Input data —
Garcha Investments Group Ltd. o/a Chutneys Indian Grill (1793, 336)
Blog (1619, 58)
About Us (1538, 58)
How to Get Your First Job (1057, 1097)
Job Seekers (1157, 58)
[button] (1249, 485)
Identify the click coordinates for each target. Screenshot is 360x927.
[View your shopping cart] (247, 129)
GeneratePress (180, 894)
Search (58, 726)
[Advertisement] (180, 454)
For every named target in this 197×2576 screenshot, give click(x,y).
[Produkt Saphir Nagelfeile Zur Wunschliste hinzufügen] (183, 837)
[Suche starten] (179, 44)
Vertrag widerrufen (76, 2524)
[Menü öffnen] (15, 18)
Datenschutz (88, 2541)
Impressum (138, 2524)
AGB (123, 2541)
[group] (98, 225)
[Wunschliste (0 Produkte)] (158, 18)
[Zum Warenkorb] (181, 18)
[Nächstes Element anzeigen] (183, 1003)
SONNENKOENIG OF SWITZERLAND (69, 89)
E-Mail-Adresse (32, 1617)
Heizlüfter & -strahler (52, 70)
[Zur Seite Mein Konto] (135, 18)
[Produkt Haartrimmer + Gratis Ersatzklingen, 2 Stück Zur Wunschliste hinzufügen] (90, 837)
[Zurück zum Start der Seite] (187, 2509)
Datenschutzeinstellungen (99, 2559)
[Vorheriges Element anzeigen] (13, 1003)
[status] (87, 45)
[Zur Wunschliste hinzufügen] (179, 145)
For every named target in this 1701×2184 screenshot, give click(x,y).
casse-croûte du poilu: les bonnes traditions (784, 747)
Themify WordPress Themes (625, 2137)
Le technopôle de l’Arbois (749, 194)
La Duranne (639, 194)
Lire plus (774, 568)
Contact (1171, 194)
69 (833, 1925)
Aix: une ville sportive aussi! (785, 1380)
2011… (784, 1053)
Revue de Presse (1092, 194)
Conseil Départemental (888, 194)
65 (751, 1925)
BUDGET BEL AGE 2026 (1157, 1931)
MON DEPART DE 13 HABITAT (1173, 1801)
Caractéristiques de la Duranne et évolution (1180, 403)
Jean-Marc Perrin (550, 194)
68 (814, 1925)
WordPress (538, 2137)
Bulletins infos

What is needed — Start at the first line of the entries above. Set down each line exactly through the one with "[Nächstes Element anzeigen] (183, 1003)", and stop there.

Result —
Garcha Investments Group Ltd. o/a Chutneys Indian Grill (1793, 336)
Blog (1619, 58)
About Us (1538, 58)
How to Get Your First Job (1057, 1097)
Job Seekers (1157, 58)
[button] (1249, 485)
Identify the click coordinates for each target. Screenshot is 360x927.
[View your shopping cart] (247, 129)
GeneratePress (180, 894)
Search (58, 726)
[Advertisement] (180, 454)
For every named target in this 197×2576 screenshot, give click(x,y).
[Produkt Saphir Nagelfeile Zur Wunschliste hinzufügen] (183, 837)
[Suche starten] (179, 44)
Vertrag widerrufen (76, 2524)
[Menü öffnen] (15, 18)
Datenschutz (88, 2541)
Impressum (138, 2524)
AGB (123, 2541)
[group] (98, 225)
[Wunschliste (0 Produkte)] (158, 18)
[Zum Warenkorb] (181, 18)
[Nächstes Element anzeigen] (183, 1003)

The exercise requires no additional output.